Un affresco ricco e spietato

Il disco dell’incontro si intitola, tanto didascalicamente quanto con chirurgica precisione, La Milano di Enzo Jannacci, è uscito nel 1964 per la Jolly ed è stato ristampato in edizione meno pregiata dalla Joker nel 1971; è un album che nella sua prima stampa è impreziosito da una nota di copertina sul retro scritta da Luciano Bianciardi, in quel momento fresco del successo del suo La vita agra, uscito due anni prima, e con al petto quindi puntata ben salda l’ideale controversa medaglia della milanesità acquisita, adatta a impastarsi a quella concentrata nel disco di Jannacci attraverso i suoi personaggi, i suoi protagonisti. Se La vita agra è l’autobiografia disperata di un emigrato a Milano che deve fare i conti con le spietatezze e le infelicità imposte della città delle promesse, le donne e gli uomini di Jannacci sono, per chi ascolta, incarnazione di una natura viva, cioè umana, milanese: gli arti umani della città, di una Milano sospesa tra l’esplosione del Boom e il detonare del Movimento.

Al centro della scena ci sono cioè donne e uomini che non hanno una lira, giovani che vanno al lavoro in bicicletta ma iniziano a prendere il treno per non essere da meno della ragazza che vogliono conquistare, conosciuta all’ombra della catena di montaggio, qualcuno è disposto ad andare persino a Como in moto e tornare a Milano a piedi per avere anche un solo basin (un bacino); c’è poi quello che impazzisce per amore e ne implora gridando il ritorno, quello con le scarpe da tennis che il suo sogno d’amore, invece, lo rincorre da tempo, un altro che aspetta col mal di piedi sotto casa della Lina e perde l’ultimo tram 31 restando a pensarla geloso mentre lei è di sopra, a casa con Gino il barbiere, ricco a differenza sua, e poi ancora qualcuno così innamorato da accompagnare felice e sornione la propria donna a prostituirsi e che, mentre gli altri lo deridono e lui deride loro, costretti a lavorare tutto il giorno, compra per lei calze di seta sexy.

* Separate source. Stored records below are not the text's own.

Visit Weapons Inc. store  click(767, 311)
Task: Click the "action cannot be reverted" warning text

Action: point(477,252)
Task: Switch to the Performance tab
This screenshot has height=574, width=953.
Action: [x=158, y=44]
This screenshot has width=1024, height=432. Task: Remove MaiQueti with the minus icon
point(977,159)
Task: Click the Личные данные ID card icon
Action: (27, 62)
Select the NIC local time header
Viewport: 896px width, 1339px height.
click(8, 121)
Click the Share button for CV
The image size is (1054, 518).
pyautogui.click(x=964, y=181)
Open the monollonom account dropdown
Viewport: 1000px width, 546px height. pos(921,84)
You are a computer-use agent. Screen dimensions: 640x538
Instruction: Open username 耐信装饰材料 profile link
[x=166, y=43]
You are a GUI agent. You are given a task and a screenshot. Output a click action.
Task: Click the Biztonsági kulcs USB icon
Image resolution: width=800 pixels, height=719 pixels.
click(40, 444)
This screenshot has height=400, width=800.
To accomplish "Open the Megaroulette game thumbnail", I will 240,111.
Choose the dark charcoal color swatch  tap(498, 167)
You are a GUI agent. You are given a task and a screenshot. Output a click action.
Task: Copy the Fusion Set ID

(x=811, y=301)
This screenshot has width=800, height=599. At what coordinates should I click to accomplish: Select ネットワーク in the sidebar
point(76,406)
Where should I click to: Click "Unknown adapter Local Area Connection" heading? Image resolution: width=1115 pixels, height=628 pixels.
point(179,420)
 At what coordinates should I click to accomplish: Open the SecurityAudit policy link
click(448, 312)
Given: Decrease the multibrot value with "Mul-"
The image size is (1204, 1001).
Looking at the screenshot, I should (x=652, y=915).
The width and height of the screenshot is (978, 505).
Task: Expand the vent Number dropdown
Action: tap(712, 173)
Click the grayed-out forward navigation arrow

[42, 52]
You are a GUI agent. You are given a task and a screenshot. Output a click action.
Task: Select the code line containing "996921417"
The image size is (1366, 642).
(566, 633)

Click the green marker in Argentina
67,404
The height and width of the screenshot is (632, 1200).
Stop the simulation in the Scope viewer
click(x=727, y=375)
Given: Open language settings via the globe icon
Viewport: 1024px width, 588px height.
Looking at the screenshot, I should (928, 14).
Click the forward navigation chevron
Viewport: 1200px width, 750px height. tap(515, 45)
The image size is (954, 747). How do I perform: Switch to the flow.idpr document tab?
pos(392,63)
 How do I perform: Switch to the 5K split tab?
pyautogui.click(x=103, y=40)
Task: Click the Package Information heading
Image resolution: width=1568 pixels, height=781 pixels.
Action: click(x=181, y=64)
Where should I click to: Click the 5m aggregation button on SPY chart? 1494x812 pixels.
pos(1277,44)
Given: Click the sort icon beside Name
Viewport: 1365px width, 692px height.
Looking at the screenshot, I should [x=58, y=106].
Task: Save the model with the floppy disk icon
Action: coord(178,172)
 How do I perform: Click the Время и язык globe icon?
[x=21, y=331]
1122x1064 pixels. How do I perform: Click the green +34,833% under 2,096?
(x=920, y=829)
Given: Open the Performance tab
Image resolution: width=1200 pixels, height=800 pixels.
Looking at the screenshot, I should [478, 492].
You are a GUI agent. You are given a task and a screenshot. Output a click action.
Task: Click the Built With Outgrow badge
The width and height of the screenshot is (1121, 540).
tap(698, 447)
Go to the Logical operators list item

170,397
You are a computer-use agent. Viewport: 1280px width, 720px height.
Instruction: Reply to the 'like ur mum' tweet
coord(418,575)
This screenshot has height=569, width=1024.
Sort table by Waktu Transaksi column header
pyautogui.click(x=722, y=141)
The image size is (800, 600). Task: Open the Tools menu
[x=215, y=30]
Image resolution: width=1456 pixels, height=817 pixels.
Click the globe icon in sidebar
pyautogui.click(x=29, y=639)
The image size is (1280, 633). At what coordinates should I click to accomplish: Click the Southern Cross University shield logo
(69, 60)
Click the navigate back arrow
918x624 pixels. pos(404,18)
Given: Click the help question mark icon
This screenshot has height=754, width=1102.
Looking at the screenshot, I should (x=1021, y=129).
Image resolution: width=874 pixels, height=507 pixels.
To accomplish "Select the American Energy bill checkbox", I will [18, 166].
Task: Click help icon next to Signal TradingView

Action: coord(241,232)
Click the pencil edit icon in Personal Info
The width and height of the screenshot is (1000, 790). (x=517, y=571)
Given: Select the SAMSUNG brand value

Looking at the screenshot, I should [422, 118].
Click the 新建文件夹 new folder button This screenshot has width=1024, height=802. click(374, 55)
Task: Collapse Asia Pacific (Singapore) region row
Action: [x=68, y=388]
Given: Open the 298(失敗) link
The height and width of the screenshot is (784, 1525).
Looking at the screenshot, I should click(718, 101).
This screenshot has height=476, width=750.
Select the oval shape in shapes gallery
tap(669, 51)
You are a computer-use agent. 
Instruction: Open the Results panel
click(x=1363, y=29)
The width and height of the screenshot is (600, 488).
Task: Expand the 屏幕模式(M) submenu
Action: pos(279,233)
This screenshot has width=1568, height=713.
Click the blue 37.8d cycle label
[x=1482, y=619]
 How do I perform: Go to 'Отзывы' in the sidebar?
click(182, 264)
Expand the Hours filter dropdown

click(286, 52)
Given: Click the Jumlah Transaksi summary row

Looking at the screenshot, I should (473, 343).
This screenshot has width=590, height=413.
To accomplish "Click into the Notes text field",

L’affresco è ricco e spietato, mutua l’immaginario della mala, ne corona qualche storia già scritta e già cantata da altri prima, si muove al centro, tra Franco Fortini e Giorgio Strehler, racconta una città per estremi umani ma senza mai farne una caricatura, la popola nella sua espressione vitale strettamente popolare facendola muovere, orbitare lungo tutta la grande ragnatela della planimetria cittadina: Rogoredo, Forlanini, Linate, piazza Beccaria, i Navigli, la Breda, Baggio, solo per citare alcuni punti cardine sulla mappa.

A distanza di quasi sessant’anni, questo disco, consegnato alla storia perlopiù in lingua milanese, pur risultando sulla carta come un tableau vivant di un tempo preciso e di una specifica Milano lontanissima che oggi fa fatica a parlare ai suoi nipoti, finisce col mostrarsi, nei fatti, come sospeso fuori da ogni tempo, qualcosa che è possibile quindi includere in ogni presente della città come un’esperienza artistica essenziale per conoscerla, entrare in confidenza con lei.

L’espansione sonora

Giorgio Gaber ed Enzo Jannacci (LaPresse)

Il racconto di Milano in musica, da quel 1964, non si è mai fermato e accanto al nucleo degli autori degli anni Sessanta ha col procedere della storia incluso tantissimo di diverso: non solo quindi Vanoni, Gaber al Giambellino o Celentano al derby del Meazza, non solo la Milano 1968 delle Orme, o quella di poco prima cantata da Paoli in cui non crescono i fiori e gli innamorati non sanno dove dirsi parole romantiche, non solo la Milano nella voce e nelle storie di altri immigrati cantata da Ciampi o Conte ma anche quella umana e monumentale di Fortis, quella di Dalla sospesa tra Germania e Sicilia, ma anche quella di frontiera cantata da Fossati, quella della Vetra Platz dei Chrisma/Krisma, quella col fiato corto di Cesare Basile e quella in cui piove a dirotto raccontata da Andrea Cola; la Milano antica della Boxe vista da qui, scritta da Pacifico, quella che ha attraversato tutta la discografia degli Afterhours, dalla circonvallazione esterna fino a quella con la peste dell’ultimo Agnelli solista, e poi ancora quella di Endrigo, Concato, quella di Berté e quella dei Casino Royale, quella tutta in Ticinese cantata dai Coma Cose, quella di Marracash, di Ghali, di Mahmood, di Myss Keta quella della più e meno nuova scena rap, che mentre la scrivo, da qualche parte a San Siro ne sta nascendo un’altra ancora.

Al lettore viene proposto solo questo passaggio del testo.